Ce vendredi 25 novembre, un troisième immeuble de la rue de la Monnaie à Lille (Nord) a été évacué par précaution suite à la découverte de fissures importantes. 3 commerces sont fermés.15 personnes ont du quitter leur logement.

"Oui, il y a de grosses fissures depuis plusieurs années". Ce samedi 26 novembre, une habitante évacuée la veille à la hâte de son appartement qu’elle loue dans l’immeuble situé au 44, rue de la Monnaie à Lille, témoigne.

"L’évacuation s’est faite très vite". Dans un premier temps, la locataire est informée qu’elle va être amenée à devoir évacuer "dans la semaine". Mais une heure après, "la police municipale est revenue pour dire qu’il fallait immédiatement évacuer".

C’est dur psychologiquement.

Une habitante de l'immeuble 44 de la rue de la Monnaie à Lille

Interdiction pour elle de se rendre à la cave pour récupérer sa valise. "Tout a été très rapide, très soudain, confie-t-elle. C’est dur psychologiquement". Après une première nuit passée à l’hôtel, impossible de savoir quand elle pourra regagner son logement.

Troisième immeuble évacué rue de la Monnaie en une semaine

Au numéro 44, trois personnes ont ainsi été évacuées, ainsi que la chocolaterie Astral chocolat installée au rez-de-chaussée. Une scène identique à celle qui s’est déroulée deux jours plus tôt, dans les immeubles voisins situés au 46 et au 48 de cette artère très commerçante du Vieux-Lille. Au total, 15 particuliers ont du quitter leur logement dans l'urgence.

"Je suis complètement paniquée, triste, en colère, à fleur de peau, témoigne la locataire d'un appartement situé au premier étage de l'immeuble situé au 48. Clairement, je suis à la rue. J’ai des amis qui me proposent des solutions d’urgence donc ça va, mais je ne peux pas me trimbaler avec mes vêtements à droite, à gauche… C’est difficile".

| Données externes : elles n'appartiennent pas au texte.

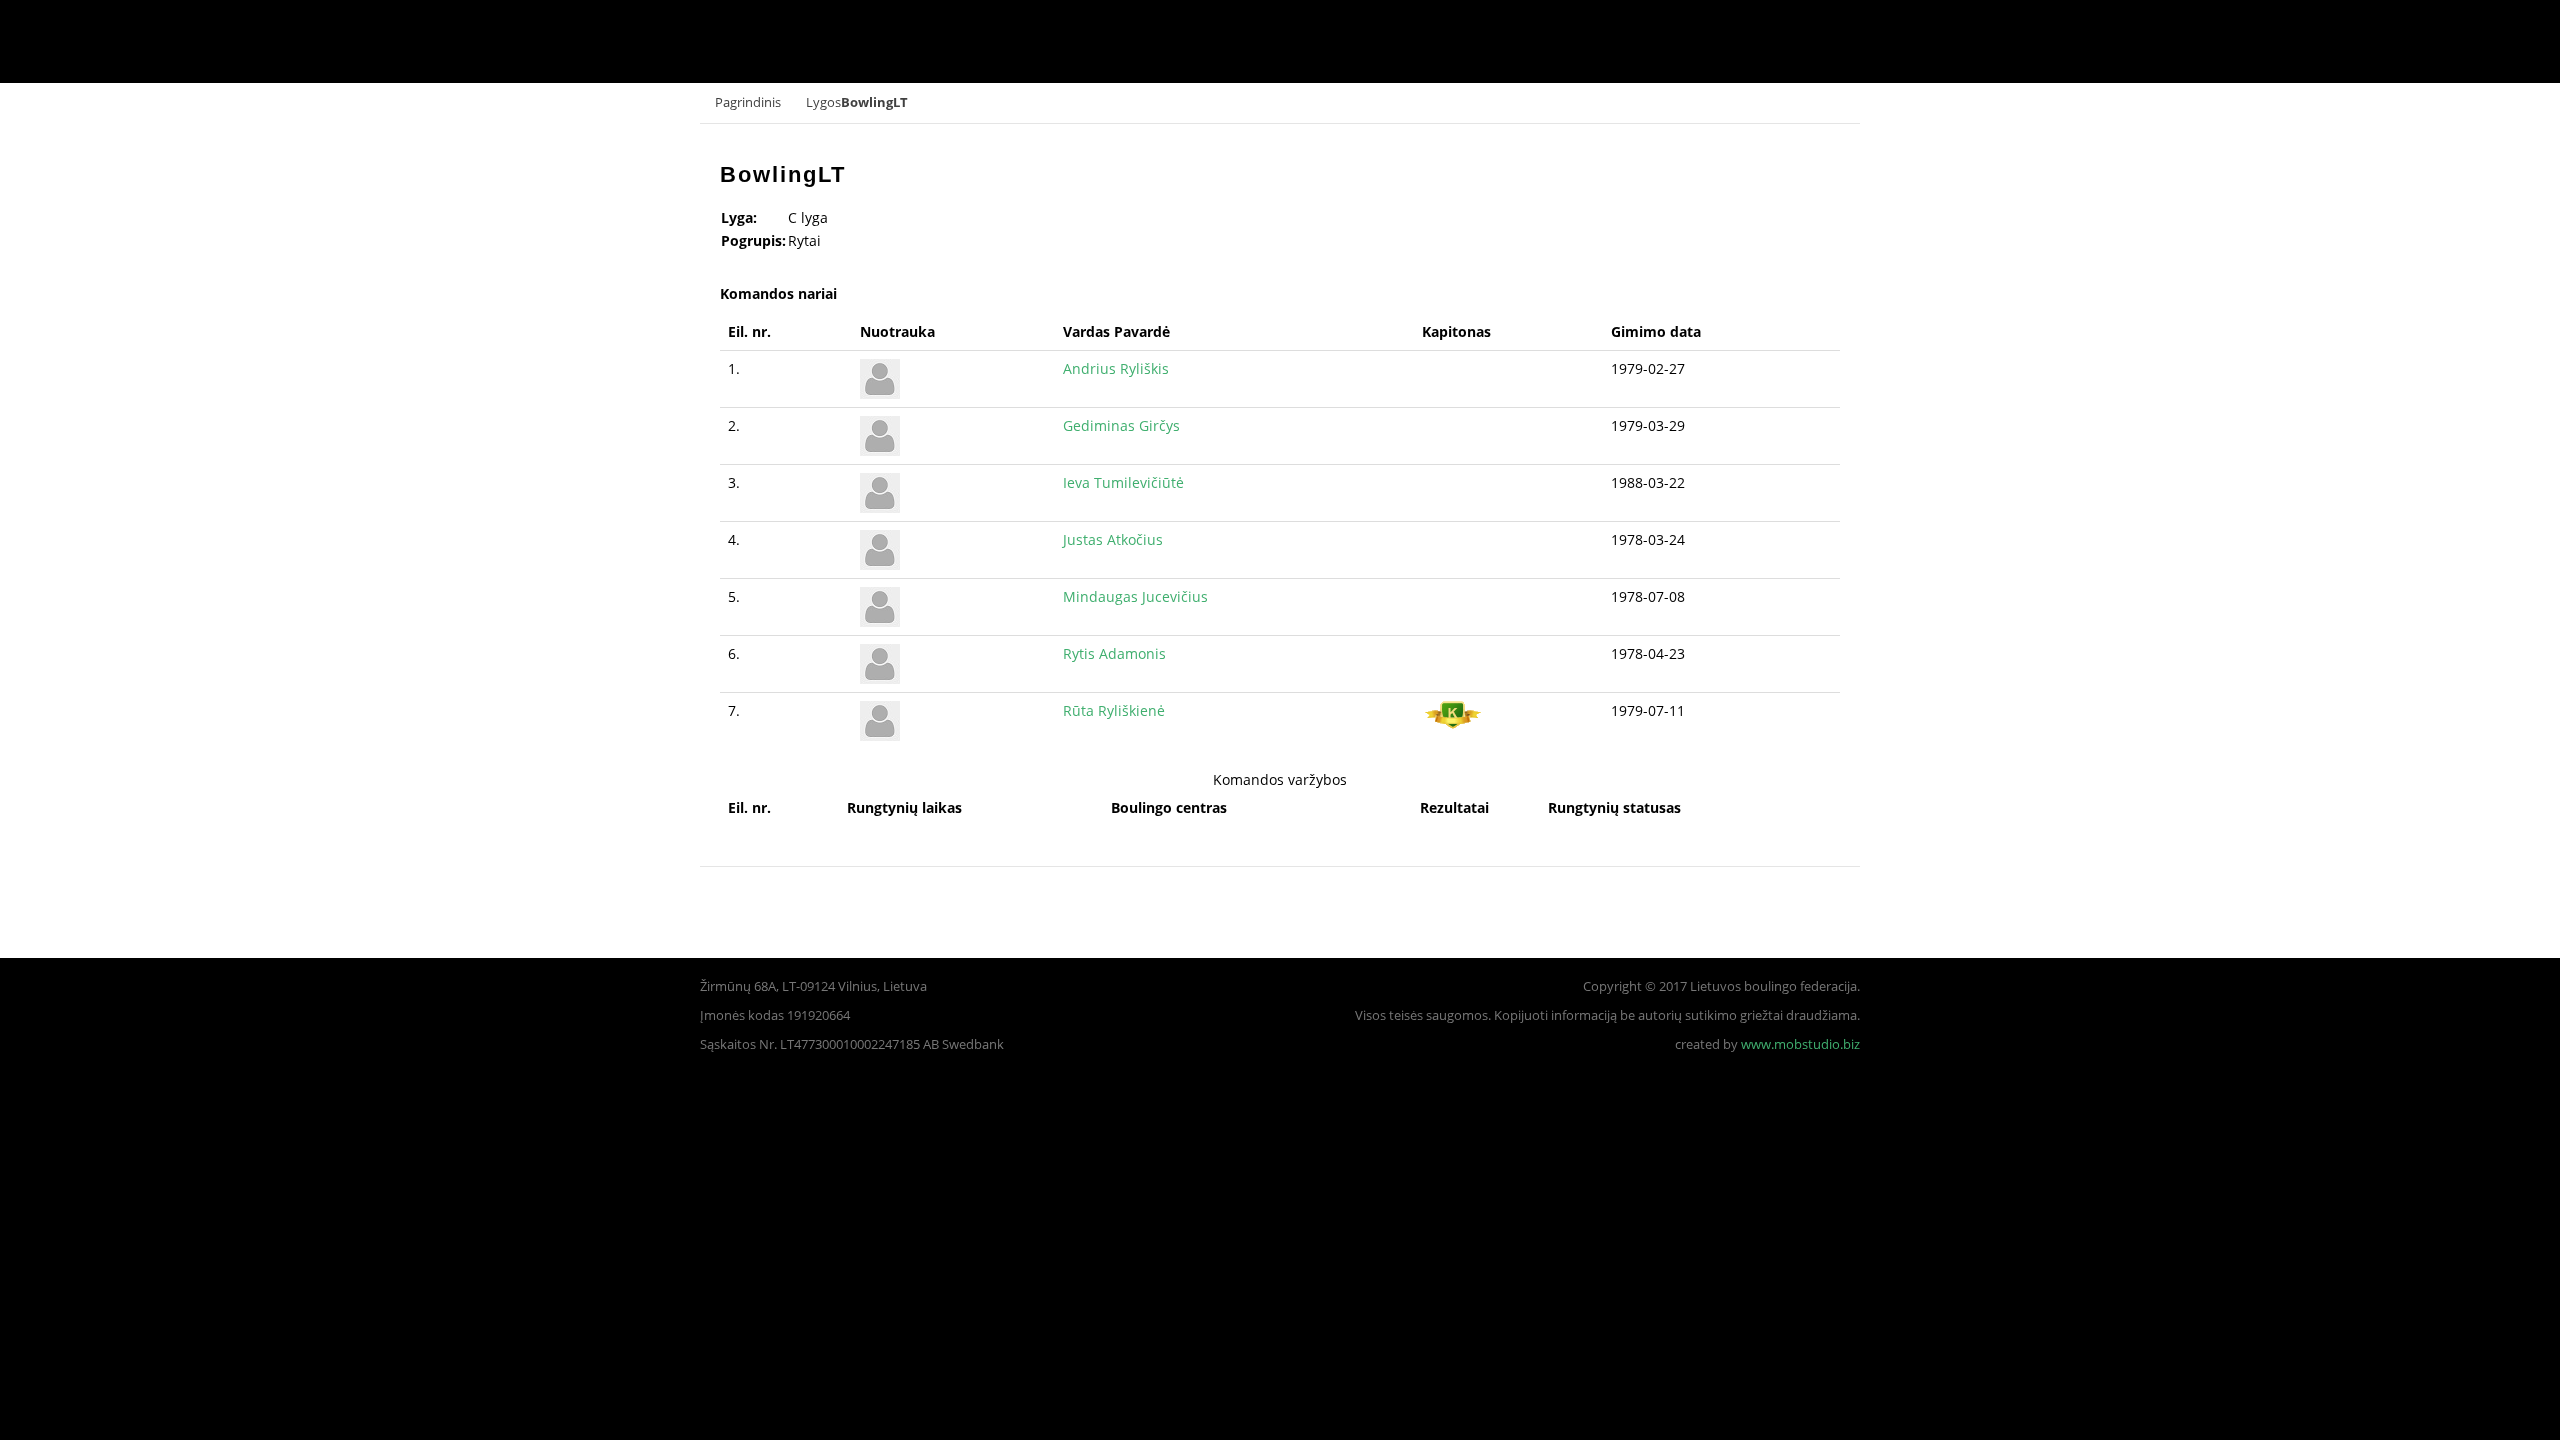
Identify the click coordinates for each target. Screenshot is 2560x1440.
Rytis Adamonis (1114, 653)
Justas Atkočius (1113, 539)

L’alerte avait été donnée aux services de la mairie en début de semaine par le syndic de l’immeuble situé au numéro 48 de la rue. "La ville a été alertée de l’existence d’un rapport réalisé par un cabinet qui date d’il y a un an, sur l’existence de désordres", indique-t-on du côté de la municipalité.

Fissures

Une visite des lieux a permis de confirmer l’existence de ces désordres, à savoir des fissures conséquentes. Un ancien locataire de l'immeuble situé au numéro 48, dont nous avons récolté le témoignage, assure avoir alerté les autorités sur l'insalubrité de l'édifice en 2020, avant de quitter les lieux par crainte.

Immédiatement saisi, le tribunal administratif a désigné un expert et un arrêté de mise en demeure des propriétaires a été pris dans la foulée de l’évacuation d’une douzaine d’habitations et de deux commerces – la Chaise Longue et Antoine et Lili - mercredi 23 novembre dans la soirée.

La mairie a par ailleurs organisé une réunion avec les commerçants concernés pour évoquer des indemnisations. 

Inquiétude dans le quartier

Ces évacuations interviennent deux semaines après l'effondrement de deux immeubles au 42 et 44 de la rue Pierre Mauroy, causant le décès du docteur psychiatre Alexandre Klein.

Dans le quartier, les habitants cachent difficilement leur inquiétude. "En plus de ce qui s’est passé rue Pierre Mauroy… on rentre un peu dans une psychose", avance un riverain qui salue toutefois la démarche de prévention engagée par la municipalité.

Sur le trottoir d’en face, la patronne du Porthos, un restaurant bien connu des Lillois, se dit "sincèrement inquiète et désolée pour les commerçants".

On est très inquiets pour la rue. On est dans un secteur très ancien avec l’Hospice Comtesse. On peut tous être concernés.

Evelyne Lelieur, gérante du Porthos

Selon Evelyne Lelieur, "ce qui leur arrive à eux aujourd’hui peut nous concerner nous, les immeubles les plus anciens de la rue, avec des problèmes de fondation ou autre même si on entretient nos immeubles".

Un constat partagé par le gérant d’une boutique d’appareils photos située à trois numéros de là. "Je suis très inquiet parce qu’on a aucune visibilité sur ce qui va se passer. On ne va pas parler en jours, en semaines mais plutôt en mois…" Difficile à encaisser, à moins d'un mois des fêtes de fin d'année.